Bow Hunting — A Growing Blood “Sport”

[This is just what the wildlife doesn’t need right now–more people out sending even more stray arrows into the air!  Here are just a couple of this year’s recent injuries to target animals as a result of the sport of bow hunting]:





Bow Hunting — A Growing Sport In Minnesota

November 4, 2013 10:15 AM

MINNEAPOLIS (WCCO) — Minnesotans make that annual trip to the tree stand this weekend. The firearms deer hunting season kicks off on Saturday. But bow hunters have been searching for that prize buck since September.

Joe Caminati, of Average Joe’s Archery, said he’s seeing a lot more popularity when it comes to bow hunting.

“I think the main thing that’s driving it is accessibility,” he said. “Some of the movies that have come out recently, ‘Hunger Games,’ ‘Brave’ … has put it in front of a lot of kids and with that, the manufacturers have stepped up and made it more accessible.”

Caminati said the equipment is becoming easier to use, as well, which helps younger hunters and families as a whole.

An added bonus for bow hunters – the season is much longer – three and a half months, versus nine days.

For those looking to get into the sport for the first time, Caminati said the first place to start is at your local pro shop.

“First of all, you need to go to a Pro Shop and get fitted for a bow that’s appropriate for you,” he said. “We see it a lot of times where people come in with a bow that doesn’t fit them properly.”

The type of bow to get depends on the user – all will serve similar functions, it’s just a matter of traditional or more high tech. He said things like draw lengths, the amount of draw weight the bow can pull back and other aspects all go into the fitting.

Once that’s completed, it’s time to practice – typically in the woods or at the range. …

[Sure practice is always important.
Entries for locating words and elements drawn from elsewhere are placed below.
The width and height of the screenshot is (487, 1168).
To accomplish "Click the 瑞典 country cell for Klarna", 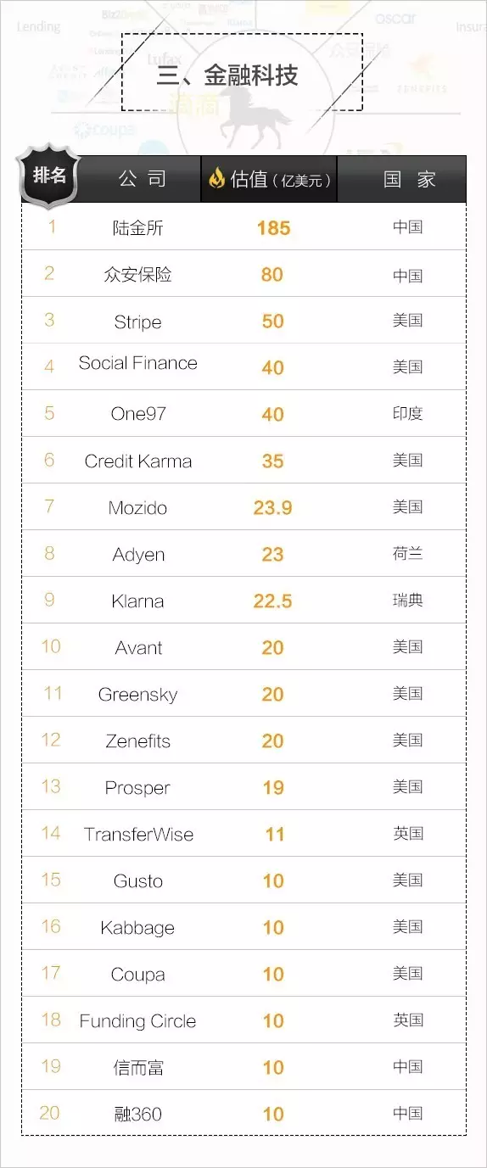I will click(x=408, y=601).
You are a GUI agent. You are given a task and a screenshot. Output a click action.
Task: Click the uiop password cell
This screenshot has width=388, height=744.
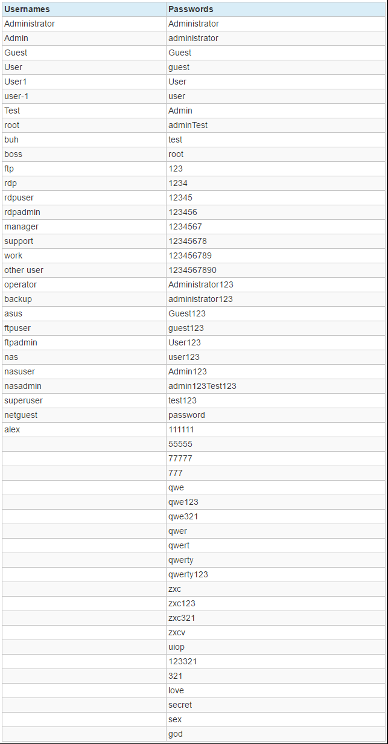click(x=176, y=647)
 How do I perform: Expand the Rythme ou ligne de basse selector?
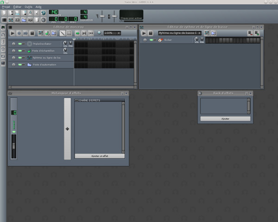pos(199,33)
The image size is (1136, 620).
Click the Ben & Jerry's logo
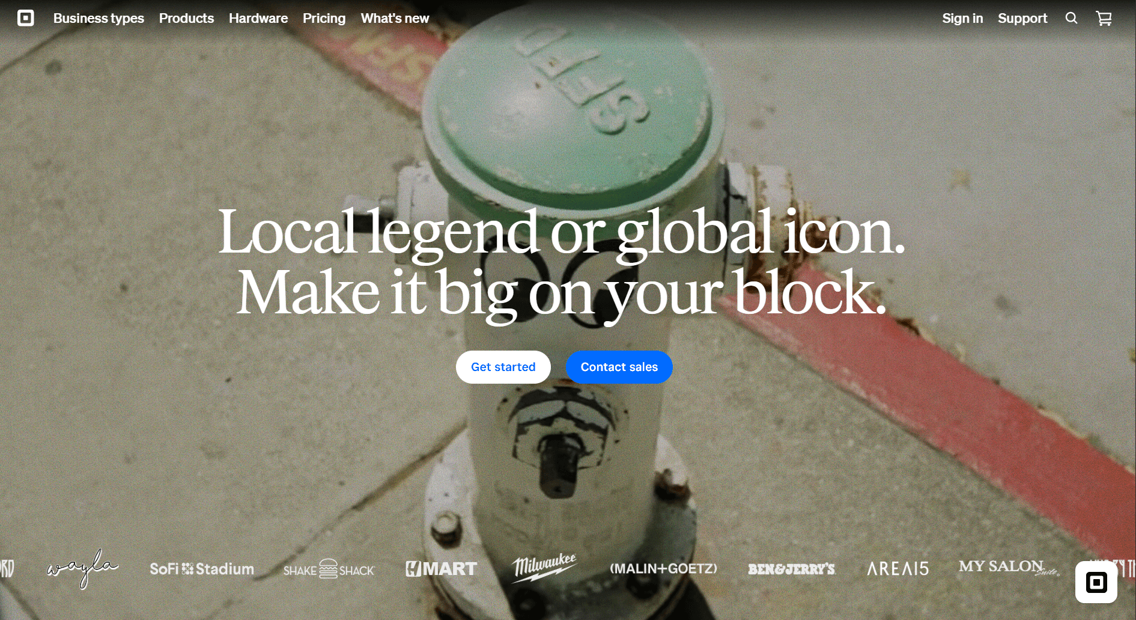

I used to practice with a bow and arrow at a target and a backdrop of straw bales. That’s how I know that bows are notoriously inaccurate–especially on a moving target.

Even William Tell, the best archer of all time, missed the target far more often he hit it. Here’s a short video of him practicing, trying to hit an apple on his son’s head.]:

14 thoughts on “Bow Hunting — A Growing Blood “Sport”

  1. Archery and trapping and even most hunting are inherently cruel and should be justified or rationalized as “sports” or subsistence or food for the freezer or as commercial arguments. Wolves and other predators are good for the ecology of wildlife and except for an occasional problem wolf or other predator problem should be left alone. They will regulate their own numbers in relation to available prey. Human sports killing of wildlife is not good for the wildlife ecology and is excessive and additive. In the instances of any segment of wildlife decline hunters should be suspected as the major culprit or weather/climate; predators should not be the first to be scapegoated or “managed”. Hunting is not good the games herds, and it has negative cascading effects; versus the cascading trophic effects of predators. MT FWP and other wolf massacre states, WY-ID-MT-WI nor the USFWS, do not listen to the public at all, just the extreme minority of hunters and trappers; they are of the same mind sets. FWP-Hunters-Trappers-MT State Legislature are backward regressives. Hunting nationally only represents 6 % of the population. Trappers are even a much more extreme minority. Hunting is inherently cruel and disruptive of ecology. Archers injure close to 50% of the time. Hunting is even on the decline in MT. The hunter-trapper rancher groups are rather right minded, not open to facts or science and imagining hordes of conservationists and environmentalists against them, making up their own lies, folklore and myths as they go. They are paranoid and delusional. Something is missing at the core of many (their humaneness).

  2. bow hunting is right up there with trapping and snaring as an inexcusable highly cruel way to kill a living being. I wonder how one of the people aiming that arrow would feel with an arrow through their face.

  3. I know I’m not alone among the commenters here, but bow-hunting injuries like this evoke my most incredulous thoughts … that we can abide by this level of violence and abject torture of wildlife in our century. Bow hunting is so profoundly archaic in intent. It is so visually and viscerally disturbing as to represent the worst humankind has ever inflicted on itself, let alone other species. It is crude weaponry of the ages, speaking to our historical barbarism and to the gnashing of blades that characterized our most violent nature for centuries.

    That people can look at this wretched juxtaposition of “sport” against our so-called modern age, and then not recoil from what this practice says about us, is baffling to anyone with a heart. But then, the disconnect from empathy is what keeps our culture afloat in its halcyon bliss, right? Pangs of conscience are often reserved for one’s own self and self-serving interests.

    The arrow, hunters will tell you, is so sharp it is barely felt by the animal harmed. The manifestations of suffering, they will add, are merely wrong interpretations by our childish and anthropomorphic applications. For anyone who doubts this is a horror inflicted everyday on our wild animals — the animals in our shared public trust — the photo of the arrow-impaled cat (referenced above) should be the most vivid illustration. Deer and rabbits and turkeys and all other quarry of the bow hunter share sentience with our beloved companion animals and with us. Photos like this should wake our culture from its convenient slumber. I am always shocked when they do not.